━━ INPUT FOR THIS TASK ━━
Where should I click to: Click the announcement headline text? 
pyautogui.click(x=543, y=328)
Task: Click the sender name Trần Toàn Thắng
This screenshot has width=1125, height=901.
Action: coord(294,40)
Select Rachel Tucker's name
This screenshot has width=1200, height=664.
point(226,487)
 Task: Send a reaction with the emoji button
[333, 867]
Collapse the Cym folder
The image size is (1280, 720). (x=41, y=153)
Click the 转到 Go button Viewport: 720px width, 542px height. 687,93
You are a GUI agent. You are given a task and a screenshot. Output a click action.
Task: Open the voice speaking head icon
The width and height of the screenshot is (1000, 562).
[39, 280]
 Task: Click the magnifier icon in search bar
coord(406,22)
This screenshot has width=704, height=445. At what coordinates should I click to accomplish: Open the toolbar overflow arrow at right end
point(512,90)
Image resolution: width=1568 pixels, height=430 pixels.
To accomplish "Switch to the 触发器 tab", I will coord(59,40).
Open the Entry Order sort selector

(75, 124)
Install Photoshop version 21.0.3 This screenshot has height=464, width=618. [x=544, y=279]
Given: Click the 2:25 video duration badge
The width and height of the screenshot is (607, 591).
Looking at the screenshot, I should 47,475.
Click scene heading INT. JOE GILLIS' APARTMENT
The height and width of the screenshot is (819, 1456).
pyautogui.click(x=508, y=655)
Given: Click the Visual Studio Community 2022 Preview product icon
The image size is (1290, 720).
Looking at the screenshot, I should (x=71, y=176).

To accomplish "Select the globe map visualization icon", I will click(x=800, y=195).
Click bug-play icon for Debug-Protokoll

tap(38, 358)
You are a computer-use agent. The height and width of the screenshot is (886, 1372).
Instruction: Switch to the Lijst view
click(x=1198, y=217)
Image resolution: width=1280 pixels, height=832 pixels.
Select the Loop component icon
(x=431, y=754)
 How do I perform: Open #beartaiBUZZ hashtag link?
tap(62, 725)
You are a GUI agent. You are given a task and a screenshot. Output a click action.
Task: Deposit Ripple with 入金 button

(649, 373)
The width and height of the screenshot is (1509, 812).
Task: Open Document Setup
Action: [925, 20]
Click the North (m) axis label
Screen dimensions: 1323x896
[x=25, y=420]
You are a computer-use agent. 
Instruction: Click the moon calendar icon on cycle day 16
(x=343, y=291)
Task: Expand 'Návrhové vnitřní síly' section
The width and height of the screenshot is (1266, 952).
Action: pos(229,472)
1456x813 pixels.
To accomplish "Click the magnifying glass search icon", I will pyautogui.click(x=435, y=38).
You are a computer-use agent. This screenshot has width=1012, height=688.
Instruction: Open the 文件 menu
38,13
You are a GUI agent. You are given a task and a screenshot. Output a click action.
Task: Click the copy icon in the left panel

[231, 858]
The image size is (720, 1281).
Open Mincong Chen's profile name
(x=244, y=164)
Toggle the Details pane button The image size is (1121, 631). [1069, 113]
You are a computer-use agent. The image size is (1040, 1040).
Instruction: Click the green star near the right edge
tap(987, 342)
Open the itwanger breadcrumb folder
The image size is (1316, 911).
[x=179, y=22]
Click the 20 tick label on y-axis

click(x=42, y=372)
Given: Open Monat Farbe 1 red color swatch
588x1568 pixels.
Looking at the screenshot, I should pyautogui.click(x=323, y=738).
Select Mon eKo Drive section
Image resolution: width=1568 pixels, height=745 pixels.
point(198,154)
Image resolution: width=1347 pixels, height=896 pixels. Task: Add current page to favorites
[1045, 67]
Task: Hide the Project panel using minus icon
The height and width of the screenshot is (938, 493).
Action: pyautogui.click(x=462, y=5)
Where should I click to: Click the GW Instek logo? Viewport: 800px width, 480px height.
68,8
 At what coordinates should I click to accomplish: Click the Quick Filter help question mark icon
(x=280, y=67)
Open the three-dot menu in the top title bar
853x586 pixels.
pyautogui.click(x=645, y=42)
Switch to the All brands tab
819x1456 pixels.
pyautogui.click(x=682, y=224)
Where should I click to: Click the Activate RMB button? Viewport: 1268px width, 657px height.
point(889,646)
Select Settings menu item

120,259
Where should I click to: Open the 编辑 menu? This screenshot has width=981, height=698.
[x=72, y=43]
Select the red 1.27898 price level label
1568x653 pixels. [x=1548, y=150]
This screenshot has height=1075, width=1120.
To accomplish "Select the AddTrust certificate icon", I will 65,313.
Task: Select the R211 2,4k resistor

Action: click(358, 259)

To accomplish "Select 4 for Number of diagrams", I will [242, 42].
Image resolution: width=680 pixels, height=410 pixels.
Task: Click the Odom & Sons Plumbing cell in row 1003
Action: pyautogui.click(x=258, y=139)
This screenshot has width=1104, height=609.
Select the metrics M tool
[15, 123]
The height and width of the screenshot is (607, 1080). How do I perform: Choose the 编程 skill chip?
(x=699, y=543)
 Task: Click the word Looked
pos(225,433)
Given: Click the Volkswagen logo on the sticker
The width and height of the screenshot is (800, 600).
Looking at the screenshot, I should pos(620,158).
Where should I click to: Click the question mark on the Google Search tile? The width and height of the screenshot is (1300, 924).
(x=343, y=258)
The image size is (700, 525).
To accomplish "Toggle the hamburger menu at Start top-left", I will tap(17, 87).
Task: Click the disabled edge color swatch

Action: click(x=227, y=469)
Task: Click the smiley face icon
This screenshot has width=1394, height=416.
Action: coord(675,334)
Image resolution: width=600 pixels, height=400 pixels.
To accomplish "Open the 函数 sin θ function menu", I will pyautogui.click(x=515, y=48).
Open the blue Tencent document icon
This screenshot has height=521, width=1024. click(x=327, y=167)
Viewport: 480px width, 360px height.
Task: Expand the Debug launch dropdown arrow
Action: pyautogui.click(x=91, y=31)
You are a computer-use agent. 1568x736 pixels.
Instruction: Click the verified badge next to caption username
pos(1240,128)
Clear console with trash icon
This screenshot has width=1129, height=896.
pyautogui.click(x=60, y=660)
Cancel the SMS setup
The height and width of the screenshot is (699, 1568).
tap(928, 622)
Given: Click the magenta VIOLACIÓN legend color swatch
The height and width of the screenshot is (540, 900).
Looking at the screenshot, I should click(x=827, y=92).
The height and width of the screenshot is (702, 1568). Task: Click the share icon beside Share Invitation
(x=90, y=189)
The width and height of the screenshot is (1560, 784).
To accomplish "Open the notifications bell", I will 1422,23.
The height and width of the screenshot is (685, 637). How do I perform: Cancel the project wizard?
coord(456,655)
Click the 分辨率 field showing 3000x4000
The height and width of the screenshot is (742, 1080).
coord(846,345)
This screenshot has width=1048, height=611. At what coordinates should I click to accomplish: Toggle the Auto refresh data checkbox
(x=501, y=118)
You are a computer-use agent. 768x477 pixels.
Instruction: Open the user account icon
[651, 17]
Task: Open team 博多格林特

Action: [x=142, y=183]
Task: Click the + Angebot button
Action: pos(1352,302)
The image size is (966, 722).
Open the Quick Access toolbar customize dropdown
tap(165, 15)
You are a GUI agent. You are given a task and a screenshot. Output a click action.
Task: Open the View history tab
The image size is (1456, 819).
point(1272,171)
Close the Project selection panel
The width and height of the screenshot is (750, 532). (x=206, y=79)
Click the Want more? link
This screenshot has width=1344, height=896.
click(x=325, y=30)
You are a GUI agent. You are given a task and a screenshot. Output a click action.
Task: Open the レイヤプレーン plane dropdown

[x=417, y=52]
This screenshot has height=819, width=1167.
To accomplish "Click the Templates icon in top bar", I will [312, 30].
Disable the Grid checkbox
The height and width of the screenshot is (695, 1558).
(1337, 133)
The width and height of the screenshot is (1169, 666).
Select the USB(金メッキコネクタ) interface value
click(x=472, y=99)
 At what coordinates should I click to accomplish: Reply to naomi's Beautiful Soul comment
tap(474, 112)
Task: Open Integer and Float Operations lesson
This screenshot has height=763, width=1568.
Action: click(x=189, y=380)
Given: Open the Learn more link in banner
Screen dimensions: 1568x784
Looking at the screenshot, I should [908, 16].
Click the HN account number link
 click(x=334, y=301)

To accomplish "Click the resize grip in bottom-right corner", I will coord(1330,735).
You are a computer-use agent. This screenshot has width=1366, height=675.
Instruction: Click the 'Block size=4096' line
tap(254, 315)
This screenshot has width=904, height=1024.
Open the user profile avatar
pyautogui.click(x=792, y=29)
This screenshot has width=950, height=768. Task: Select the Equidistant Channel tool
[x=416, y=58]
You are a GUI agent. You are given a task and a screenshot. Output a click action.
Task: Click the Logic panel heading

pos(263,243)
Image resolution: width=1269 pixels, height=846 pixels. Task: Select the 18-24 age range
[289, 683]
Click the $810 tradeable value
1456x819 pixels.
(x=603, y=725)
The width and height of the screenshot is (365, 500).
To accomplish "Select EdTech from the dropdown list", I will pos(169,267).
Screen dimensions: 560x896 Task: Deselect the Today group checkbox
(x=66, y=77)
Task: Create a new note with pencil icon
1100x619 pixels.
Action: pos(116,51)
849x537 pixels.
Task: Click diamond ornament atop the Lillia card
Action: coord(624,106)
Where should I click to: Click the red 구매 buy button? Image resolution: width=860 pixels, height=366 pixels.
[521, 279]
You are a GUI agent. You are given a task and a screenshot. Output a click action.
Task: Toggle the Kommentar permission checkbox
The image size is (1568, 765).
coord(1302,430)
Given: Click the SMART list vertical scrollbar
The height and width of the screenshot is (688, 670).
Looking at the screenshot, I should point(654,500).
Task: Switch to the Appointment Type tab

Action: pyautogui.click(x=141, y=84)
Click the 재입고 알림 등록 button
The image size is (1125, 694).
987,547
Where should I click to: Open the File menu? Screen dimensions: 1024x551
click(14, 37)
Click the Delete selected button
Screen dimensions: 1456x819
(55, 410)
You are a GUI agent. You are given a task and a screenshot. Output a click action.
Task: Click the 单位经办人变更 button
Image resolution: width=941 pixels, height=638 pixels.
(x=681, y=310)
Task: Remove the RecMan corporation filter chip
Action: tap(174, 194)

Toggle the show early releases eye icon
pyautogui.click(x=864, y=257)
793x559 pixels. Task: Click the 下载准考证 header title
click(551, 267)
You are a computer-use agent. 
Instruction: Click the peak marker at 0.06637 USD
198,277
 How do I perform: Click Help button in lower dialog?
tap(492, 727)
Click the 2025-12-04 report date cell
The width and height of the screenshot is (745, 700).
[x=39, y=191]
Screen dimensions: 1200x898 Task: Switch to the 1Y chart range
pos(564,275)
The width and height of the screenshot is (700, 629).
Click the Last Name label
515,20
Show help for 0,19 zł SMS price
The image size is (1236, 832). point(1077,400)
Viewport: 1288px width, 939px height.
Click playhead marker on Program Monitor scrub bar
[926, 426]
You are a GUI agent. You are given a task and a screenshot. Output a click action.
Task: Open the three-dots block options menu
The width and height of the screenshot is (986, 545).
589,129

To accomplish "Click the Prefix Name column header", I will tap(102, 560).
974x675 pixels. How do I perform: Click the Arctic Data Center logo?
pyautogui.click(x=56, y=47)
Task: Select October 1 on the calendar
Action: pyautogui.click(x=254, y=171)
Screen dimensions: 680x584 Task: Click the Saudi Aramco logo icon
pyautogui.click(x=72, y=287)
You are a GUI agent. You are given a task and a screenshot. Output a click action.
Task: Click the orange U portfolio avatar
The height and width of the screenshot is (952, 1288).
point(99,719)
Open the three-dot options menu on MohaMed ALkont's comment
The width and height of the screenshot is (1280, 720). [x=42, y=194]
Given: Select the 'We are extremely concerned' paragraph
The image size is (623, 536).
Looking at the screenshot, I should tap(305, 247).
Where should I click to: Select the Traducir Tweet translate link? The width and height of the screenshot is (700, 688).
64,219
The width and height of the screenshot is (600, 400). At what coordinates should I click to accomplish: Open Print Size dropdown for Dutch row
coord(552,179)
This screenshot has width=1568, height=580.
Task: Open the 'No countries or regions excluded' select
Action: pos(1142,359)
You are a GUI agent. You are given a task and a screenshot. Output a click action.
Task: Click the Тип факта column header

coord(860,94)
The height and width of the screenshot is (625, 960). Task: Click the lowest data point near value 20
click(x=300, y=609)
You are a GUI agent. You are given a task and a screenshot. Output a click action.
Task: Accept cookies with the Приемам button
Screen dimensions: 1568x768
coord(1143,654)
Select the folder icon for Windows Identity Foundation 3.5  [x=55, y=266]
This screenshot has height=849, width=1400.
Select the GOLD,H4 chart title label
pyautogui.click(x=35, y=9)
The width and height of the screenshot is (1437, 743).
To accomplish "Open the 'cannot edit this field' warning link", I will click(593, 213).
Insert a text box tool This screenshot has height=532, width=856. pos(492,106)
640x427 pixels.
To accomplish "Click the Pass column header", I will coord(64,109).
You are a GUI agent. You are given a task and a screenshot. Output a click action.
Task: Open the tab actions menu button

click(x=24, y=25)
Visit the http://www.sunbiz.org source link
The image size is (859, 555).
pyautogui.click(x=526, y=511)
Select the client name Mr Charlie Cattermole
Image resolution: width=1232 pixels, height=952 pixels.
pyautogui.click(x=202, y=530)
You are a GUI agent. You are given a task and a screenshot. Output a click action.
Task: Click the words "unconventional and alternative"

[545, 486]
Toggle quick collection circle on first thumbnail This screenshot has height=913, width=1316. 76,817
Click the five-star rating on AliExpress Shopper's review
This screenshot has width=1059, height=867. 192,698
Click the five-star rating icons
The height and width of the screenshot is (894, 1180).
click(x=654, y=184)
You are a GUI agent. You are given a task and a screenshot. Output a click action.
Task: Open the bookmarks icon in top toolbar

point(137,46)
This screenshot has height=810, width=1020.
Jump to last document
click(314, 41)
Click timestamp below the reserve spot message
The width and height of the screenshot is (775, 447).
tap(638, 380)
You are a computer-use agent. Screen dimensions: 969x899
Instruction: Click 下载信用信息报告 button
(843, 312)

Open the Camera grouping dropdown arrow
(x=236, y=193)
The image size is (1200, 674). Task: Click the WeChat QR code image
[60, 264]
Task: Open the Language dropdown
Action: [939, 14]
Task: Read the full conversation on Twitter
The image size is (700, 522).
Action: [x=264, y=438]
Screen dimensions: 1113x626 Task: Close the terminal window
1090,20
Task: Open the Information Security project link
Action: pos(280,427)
━━━
WORK REQUIRED: How many lines of the records above contain the string "title"? Reply with the number alone.

RESPONSE FOR THIS EXERCISE: 3